Кроме того, я намерен закончить две свои повести, явную и тайную, и желаю, чтобы хранились они в священной земле Та-Кем.

Тайная летопись жреца Инени.


Такелоту, отцу Техенны, было порядком за семьдесят; видимо, он, как и одноглазый генерал Инхапи, помнил времена Яхмоса и Амен-хотпа, не говоря уж о славном правлении первого Джехутимесу. Волосы Такелота поседели, зрачки стали тусклыми, как покрытый пылью аквамарин, но голос не дрожал и память не ослабела. Он вполне прилично изъяснялся на языке Та-Кем и вызывал у Семена искренние симпатии, ибо, несмотря на разницу в годах и внешности, чем-то неуловимым напоминал Мериру. Чем именно, стоило поразмыслить, и Семен, слушая речи старого ливийца и всматриваясь в его лицо, наконец доискался причины сходства: один – пират, другой – разбойник. Но очень почтенный, словно доживший до пенсии Робин Гуд.
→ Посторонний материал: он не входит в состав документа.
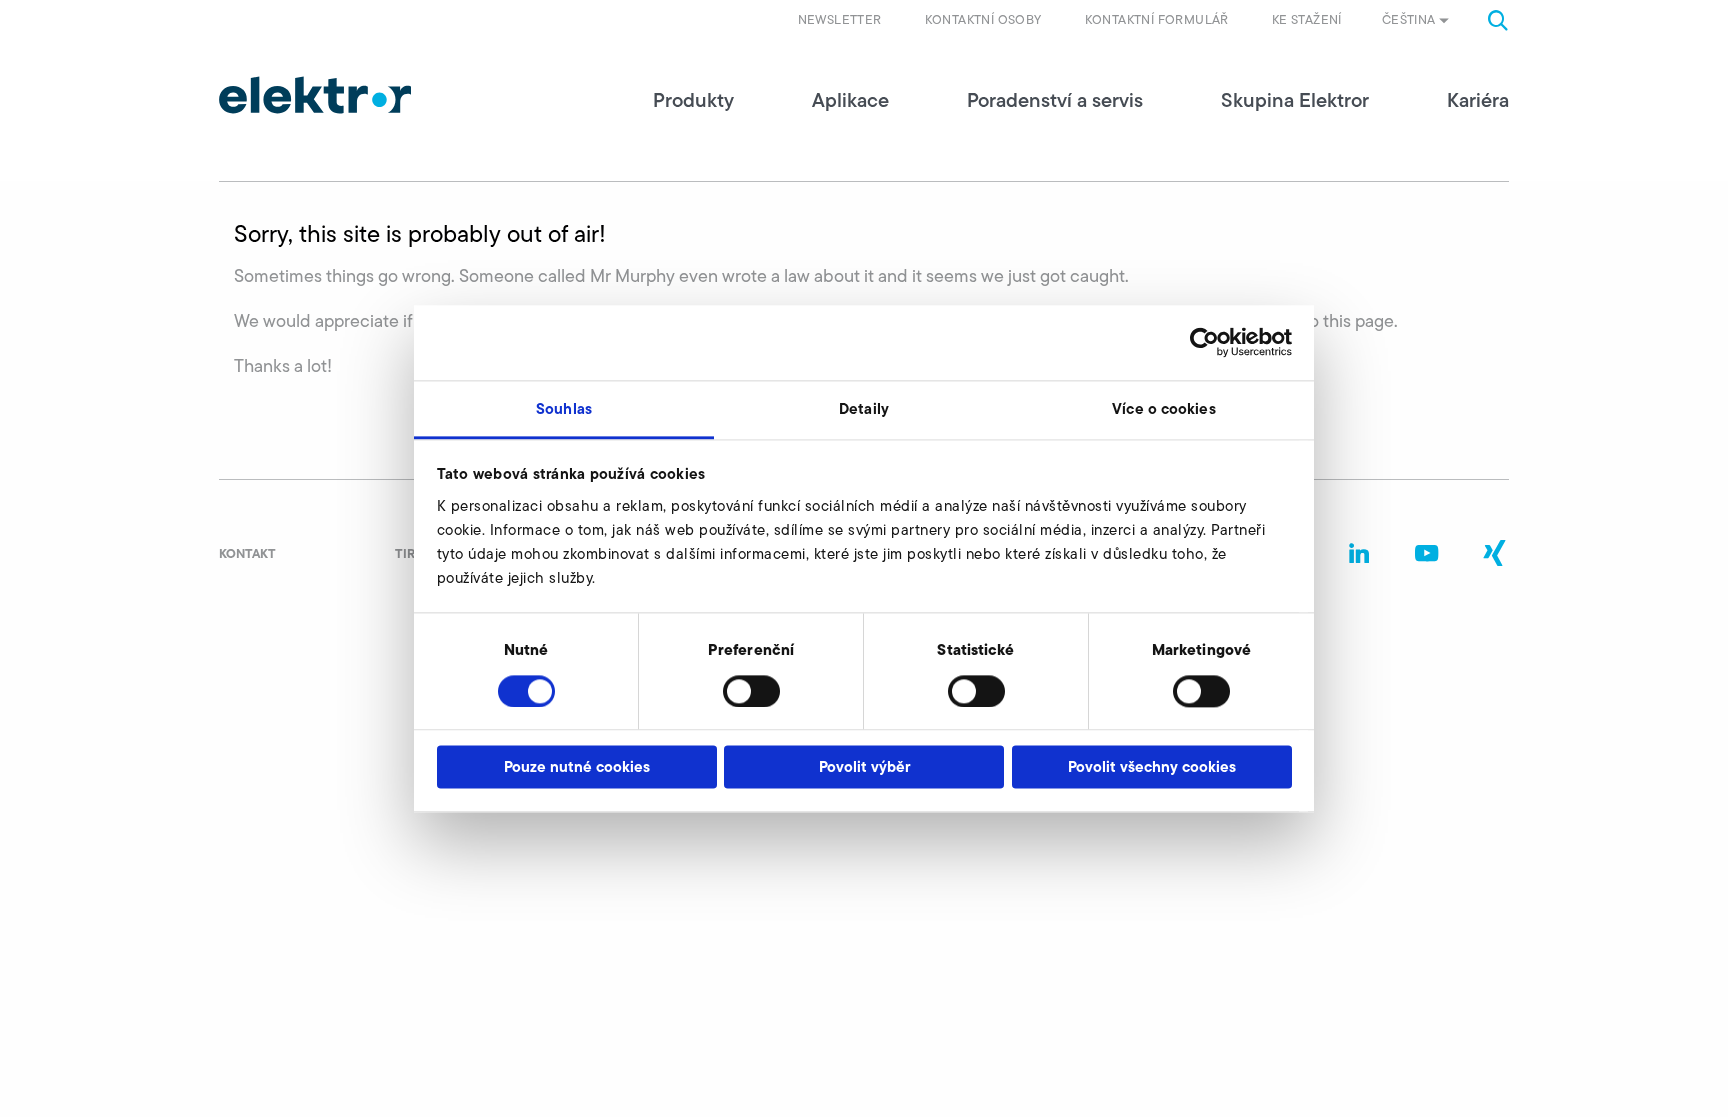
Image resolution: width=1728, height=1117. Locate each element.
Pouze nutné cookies (577, 767)
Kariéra (1478, 100)
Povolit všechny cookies (1152, 767)
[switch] (751, 691)
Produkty (693, 100)
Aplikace (850, 100)
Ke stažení (1307, 19)
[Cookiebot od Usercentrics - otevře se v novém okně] (1204, 342)
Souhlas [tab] (564, 408)
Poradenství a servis (1055, 100)
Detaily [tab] (864, 408)
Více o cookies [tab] (1163, 408)
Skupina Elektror (1295, 100)
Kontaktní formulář (1157, 19)
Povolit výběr (864, 767)
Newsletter (840, 19)
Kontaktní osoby (983, 19)
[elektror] (315, 95)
– Благодарю тебя, вождь, за милость к моему недостойному племени, – говорил Такелот, отрезая гостю ногу козленка. – Что за беда, если ты перебьешь половину этих бездельников и воров! Женщины новых нарожают, ибо они плодовиты, как козы. Главное – вот это! – Он вытянул руку к саванне и пасущимся в ней стадам. – Другой забрал бы наших быков, овец, ослов и коз, а всех мужчин и женщин переселил в болота Дельты или, хуже того, в бесплодные скалы к востоку от устья вашей Реки. Я там бывал... давно, когда мои волосы были не пеплом, а огнем... Гиблое место! Подходит лишь для тех людей, которых вы называете хабиру.

Он протянул Семену мясо на кончике кинжала и сделал знак стоявшей за спиной Техенны девочке. Та проворно наполнила чаши козьим молоком из расписного глиняного кувшина. Такие кувшины делали в Саи, а чаши голубоватого фаянса – в Хай-Санофре. Поясок, подвеска и браслеты на девочке явно происходили из Буто, ковер, расстеленный на полу хижины, – из Мен-Нофра, а нож, которым Такелот пластал козленка, – из Кебто или Танарена. Все ценное, что виделось в доме взгляду, пришло с востока, из долины Хапи, однако появилось не само собой – ведь у ковров, кувшинов, чаш и прочего имущества ног не имеется, как и желания переместиться из Та-Кем в Ливийскую пустыню. Но вещи не выбирают хозяев, а лишь покорствуют желаниям людей. Одни их делают, другие приобретают, дабы порадовать себя и близких, но служат они третьим – тем, у кого в руке топор, а за плечами – связка дротиков.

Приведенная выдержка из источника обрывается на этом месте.